* _WORK REQUIRED_
Pick out each line of the items below that contains the word "height", and copy those lines unchanged.

╭─ EXTRACTED INFORMATION

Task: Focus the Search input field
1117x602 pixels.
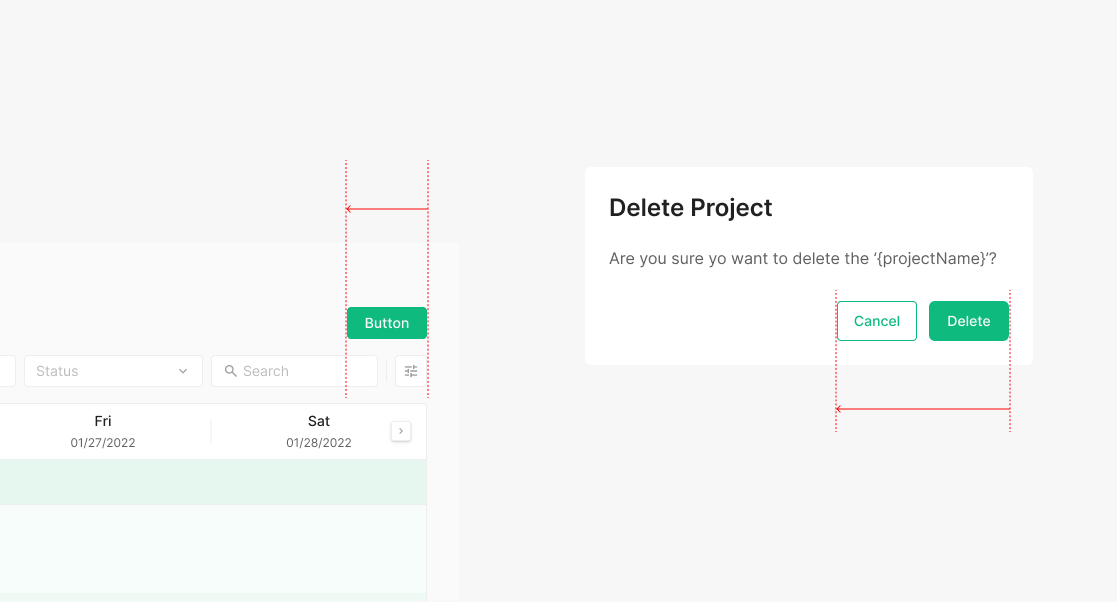Action: coord(300,371)
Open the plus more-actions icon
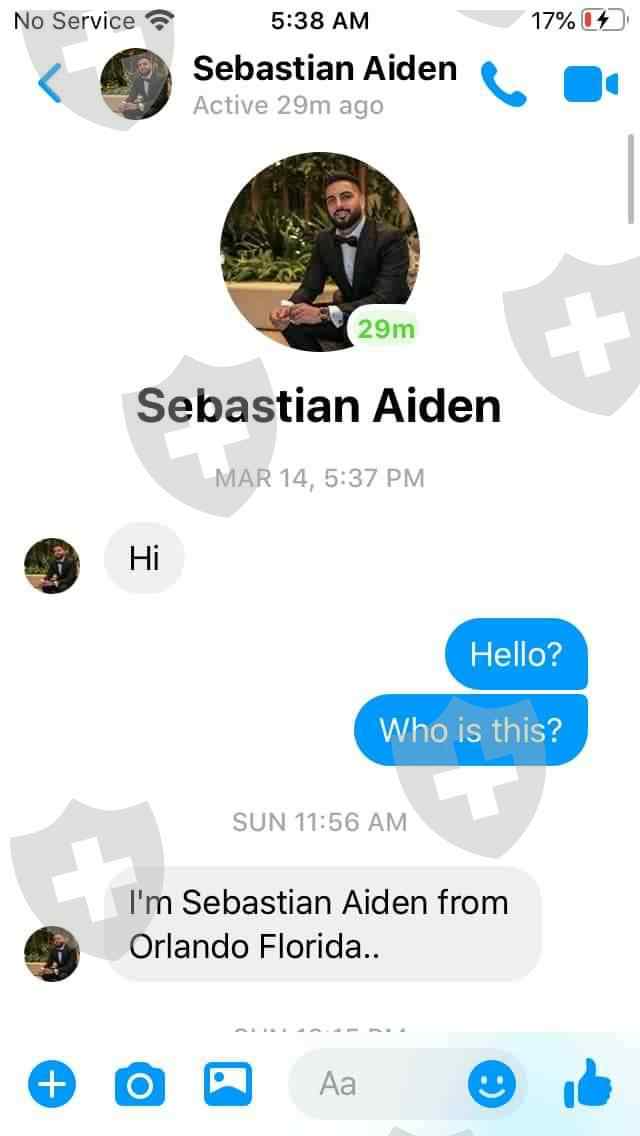The image size is (640, 1136). pyautogui.click(x=51, y=1085)
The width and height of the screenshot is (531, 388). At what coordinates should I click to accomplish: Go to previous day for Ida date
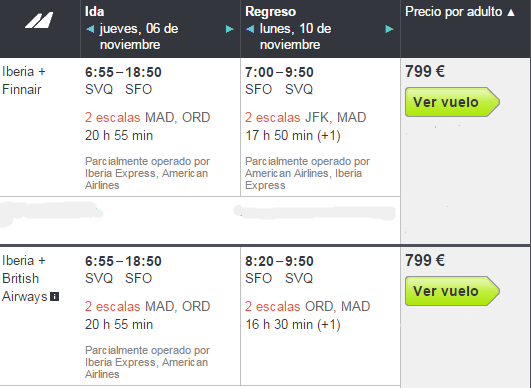pyautogui.click(x=90, y=29)
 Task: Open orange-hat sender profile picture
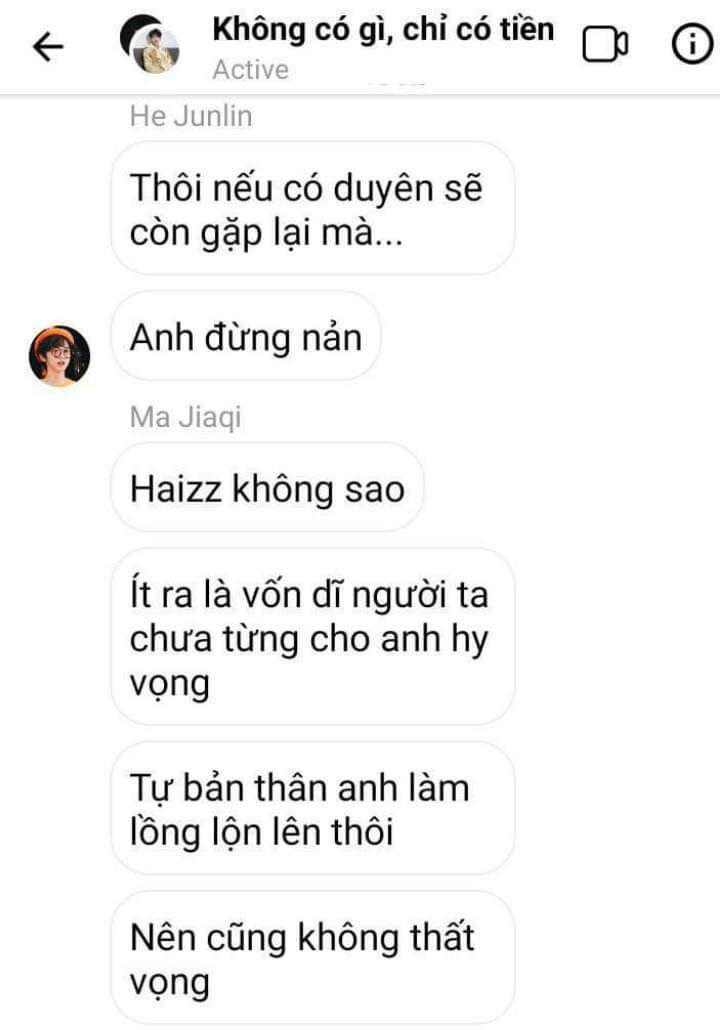[59, 355]
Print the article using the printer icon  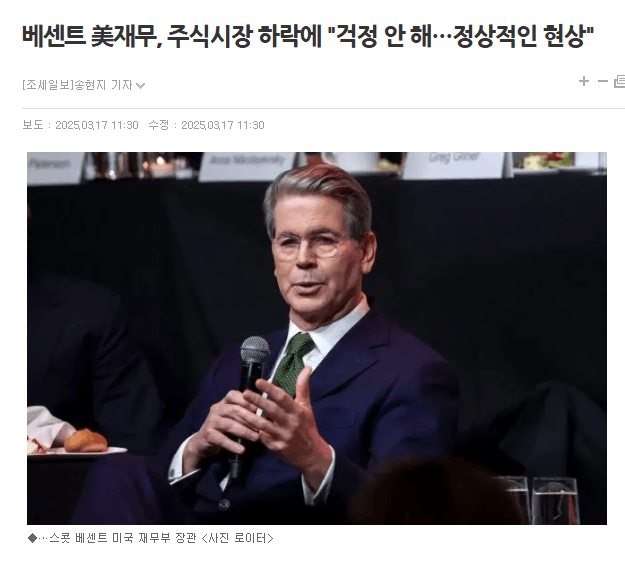pos(619,81)
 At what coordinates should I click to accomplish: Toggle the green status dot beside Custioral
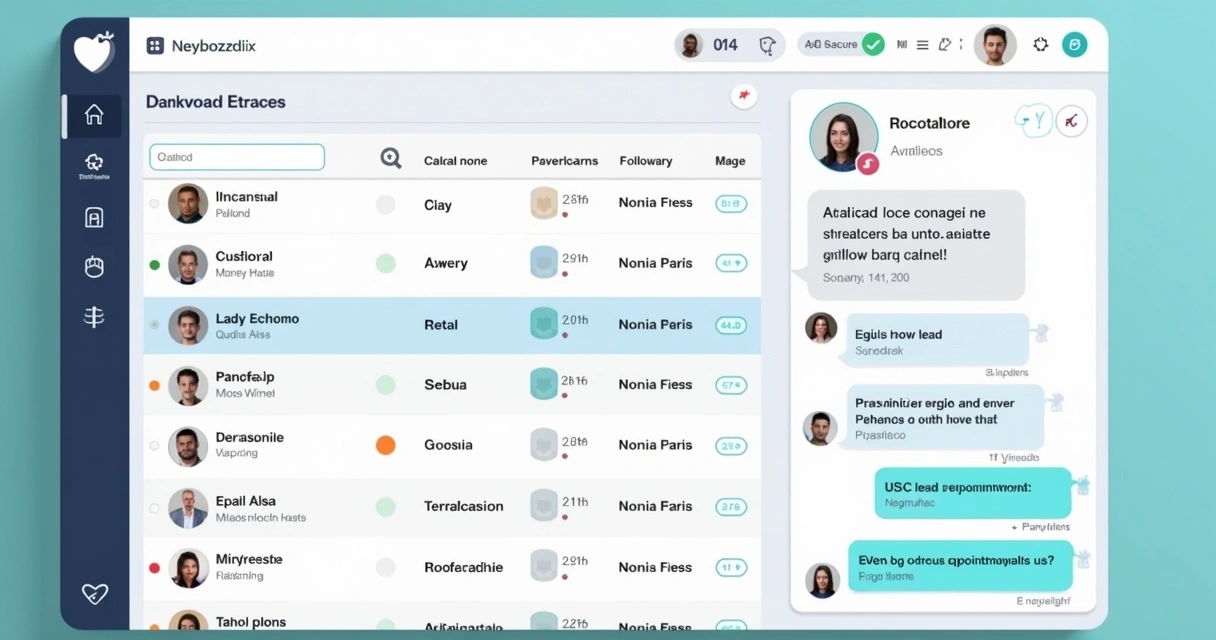point(152,263)
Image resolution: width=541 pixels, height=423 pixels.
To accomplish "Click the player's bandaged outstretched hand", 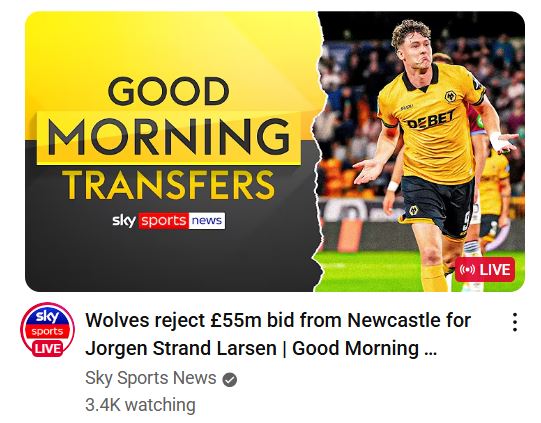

╰─

* _THE OUTPUT_
The width and height of the screenshot is (531, 388). At what coordinates should I click to accomplish: Go to previous day for Ida date
Image resolution: width=541 pixels, height=423 pixels.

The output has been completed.